== Work to be completed ==
Set down, please, without alteration, the lines of the entries below from the first through the one containing "[Pancakes Japonais Soufflés".

════

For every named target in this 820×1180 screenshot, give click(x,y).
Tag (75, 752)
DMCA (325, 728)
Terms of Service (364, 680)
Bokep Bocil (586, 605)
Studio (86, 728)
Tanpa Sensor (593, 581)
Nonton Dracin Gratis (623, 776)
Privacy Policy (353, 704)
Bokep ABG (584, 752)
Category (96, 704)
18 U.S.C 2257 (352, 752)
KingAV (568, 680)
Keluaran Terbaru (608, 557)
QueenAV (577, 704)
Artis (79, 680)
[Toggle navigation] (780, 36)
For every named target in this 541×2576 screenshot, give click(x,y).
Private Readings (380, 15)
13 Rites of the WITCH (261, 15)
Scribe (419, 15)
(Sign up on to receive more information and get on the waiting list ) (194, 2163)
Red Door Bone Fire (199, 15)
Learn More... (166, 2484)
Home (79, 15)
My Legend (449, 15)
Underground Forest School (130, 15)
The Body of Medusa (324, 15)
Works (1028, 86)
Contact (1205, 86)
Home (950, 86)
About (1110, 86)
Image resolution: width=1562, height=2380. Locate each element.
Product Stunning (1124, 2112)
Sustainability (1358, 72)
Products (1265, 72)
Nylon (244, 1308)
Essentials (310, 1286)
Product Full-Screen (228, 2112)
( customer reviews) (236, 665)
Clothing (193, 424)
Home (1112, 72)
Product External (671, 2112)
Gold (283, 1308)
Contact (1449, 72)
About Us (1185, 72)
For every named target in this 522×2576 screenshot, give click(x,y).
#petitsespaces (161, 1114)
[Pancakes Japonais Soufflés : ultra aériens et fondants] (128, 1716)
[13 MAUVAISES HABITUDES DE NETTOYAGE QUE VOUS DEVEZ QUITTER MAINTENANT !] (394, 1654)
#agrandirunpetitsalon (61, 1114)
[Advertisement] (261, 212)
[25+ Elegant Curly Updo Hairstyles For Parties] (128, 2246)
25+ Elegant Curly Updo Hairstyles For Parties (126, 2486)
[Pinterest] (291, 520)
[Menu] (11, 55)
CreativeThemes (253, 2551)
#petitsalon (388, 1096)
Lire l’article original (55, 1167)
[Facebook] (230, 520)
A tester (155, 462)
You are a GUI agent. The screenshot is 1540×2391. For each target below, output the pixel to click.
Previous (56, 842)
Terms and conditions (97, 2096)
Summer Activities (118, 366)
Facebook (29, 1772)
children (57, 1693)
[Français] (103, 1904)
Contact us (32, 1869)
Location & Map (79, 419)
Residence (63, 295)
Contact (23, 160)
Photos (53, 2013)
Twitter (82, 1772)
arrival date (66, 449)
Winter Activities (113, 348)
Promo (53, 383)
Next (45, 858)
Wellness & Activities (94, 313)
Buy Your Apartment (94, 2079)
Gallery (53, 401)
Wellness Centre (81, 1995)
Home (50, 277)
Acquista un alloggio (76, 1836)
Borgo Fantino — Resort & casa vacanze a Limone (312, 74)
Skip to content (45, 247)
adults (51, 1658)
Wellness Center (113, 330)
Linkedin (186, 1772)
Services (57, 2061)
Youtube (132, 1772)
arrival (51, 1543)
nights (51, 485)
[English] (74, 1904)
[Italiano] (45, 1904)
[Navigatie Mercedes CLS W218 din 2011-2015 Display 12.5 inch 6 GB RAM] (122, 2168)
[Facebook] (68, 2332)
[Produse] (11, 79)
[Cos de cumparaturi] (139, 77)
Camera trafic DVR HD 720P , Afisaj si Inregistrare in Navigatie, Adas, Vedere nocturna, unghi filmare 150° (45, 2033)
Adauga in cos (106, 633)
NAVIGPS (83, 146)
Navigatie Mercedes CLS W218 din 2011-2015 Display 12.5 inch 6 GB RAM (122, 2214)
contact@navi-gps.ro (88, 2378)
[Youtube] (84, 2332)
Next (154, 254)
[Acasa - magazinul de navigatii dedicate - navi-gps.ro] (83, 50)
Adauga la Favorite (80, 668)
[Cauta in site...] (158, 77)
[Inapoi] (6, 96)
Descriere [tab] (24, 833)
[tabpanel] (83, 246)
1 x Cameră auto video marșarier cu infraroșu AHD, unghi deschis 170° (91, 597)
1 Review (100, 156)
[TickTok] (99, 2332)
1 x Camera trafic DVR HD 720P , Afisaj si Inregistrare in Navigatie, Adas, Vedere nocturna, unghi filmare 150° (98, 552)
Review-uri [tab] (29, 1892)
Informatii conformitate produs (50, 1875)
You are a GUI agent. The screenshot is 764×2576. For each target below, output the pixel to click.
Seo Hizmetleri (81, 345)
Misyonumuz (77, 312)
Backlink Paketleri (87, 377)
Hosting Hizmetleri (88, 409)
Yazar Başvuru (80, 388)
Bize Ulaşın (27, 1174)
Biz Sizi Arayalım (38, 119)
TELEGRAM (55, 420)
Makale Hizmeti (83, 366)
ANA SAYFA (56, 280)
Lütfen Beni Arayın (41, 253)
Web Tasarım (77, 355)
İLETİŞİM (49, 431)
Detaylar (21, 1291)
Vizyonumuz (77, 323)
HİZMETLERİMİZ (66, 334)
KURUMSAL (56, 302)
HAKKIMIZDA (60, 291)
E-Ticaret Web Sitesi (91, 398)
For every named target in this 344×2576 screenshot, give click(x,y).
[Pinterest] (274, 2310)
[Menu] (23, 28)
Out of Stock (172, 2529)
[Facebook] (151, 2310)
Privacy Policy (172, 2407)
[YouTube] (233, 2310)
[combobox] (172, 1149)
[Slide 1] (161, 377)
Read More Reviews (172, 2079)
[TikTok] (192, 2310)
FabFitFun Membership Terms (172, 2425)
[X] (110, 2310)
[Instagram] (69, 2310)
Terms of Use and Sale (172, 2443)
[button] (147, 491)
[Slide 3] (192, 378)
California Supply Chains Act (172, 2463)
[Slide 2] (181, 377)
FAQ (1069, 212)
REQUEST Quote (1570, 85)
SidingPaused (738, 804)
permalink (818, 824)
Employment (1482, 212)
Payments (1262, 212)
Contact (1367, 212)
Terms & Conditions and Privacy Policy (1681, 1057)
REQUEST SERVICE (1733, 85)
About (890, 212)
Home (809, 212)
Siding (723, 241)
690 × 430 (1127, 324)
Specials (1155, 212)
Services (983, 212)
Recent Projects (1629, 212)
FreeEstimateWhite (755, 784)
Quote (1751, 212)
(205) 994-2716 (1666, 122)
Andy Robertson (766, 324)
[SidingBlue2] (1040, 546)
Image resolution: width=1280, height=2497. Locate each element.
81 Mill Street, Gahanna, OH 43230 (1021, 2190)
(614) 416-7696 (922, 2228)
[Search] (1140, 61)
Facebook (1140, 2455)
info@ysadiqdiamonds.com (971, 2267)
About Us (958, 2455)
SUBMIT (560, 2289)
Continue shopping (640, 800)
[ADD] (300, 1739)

════

== Your response ==
For every named target in this 820×1180 screenshot, give click(x,y).
Tag (75, 752)
DMCA (325, 728)
Terms of Service (364, 680)
Bokep Bocil (586, 605)
Studio (86, 728)
Tanpa Sensor (593, 581)
Nonton Dracin Gratis (623, 776)
Privacy Policy (353, 704)
Bokep ABG (584, 752)
Category (96, 704)
18 U.S.C 2257 (352, 752)
KingAV (568, 680)
Keluaran Terbaru (608, 557)
QueenAV (577, 704)
Artis (79, 680)
[Toggle navigation] (780, 36)
For every named target in this 541×2576 screenshot, give click(x,y).
Private Readings (380, 15)
13 Rites of the WITCH (261, 15)
Scribe (419, 15)
(Sign up on to receive more information and get on the waiting list ) (194, 2163)
Red Door Bone Fire (199, 15)
Learn More... (166, 2484)
Home (79, 15)
My Legend (449, 15)
Underground Forest School (130, 15)
The Body of Medusa (324, 15)
Works (1028, 86)
Contact (1205, 86)
Home (950, 86)
About (1110, 86)
Image resolution: width=1562, height=2380. Locate each element.
Product Stunning (1124, 2112)
Sustainability (1358, 72)
Products (1265, 72)
Nylon (244, 1308)
Essentials (310, 1286)
Product Full-Screen (228, 2112)
( customer reviews) (236, 665)
Clothing (193, 424)
Home (1112, 72)
Product External (671, 2112)
Gold (283, 1308)
Contact (1449, 72)
About Us (1185, 72)
For every named target in this 522×2576 screenshot, give click(x,y).
#petitsespaces (161, 1114)
[Pancakes Japonais Soufflés : ultra aériens et fondants] (128, 1716)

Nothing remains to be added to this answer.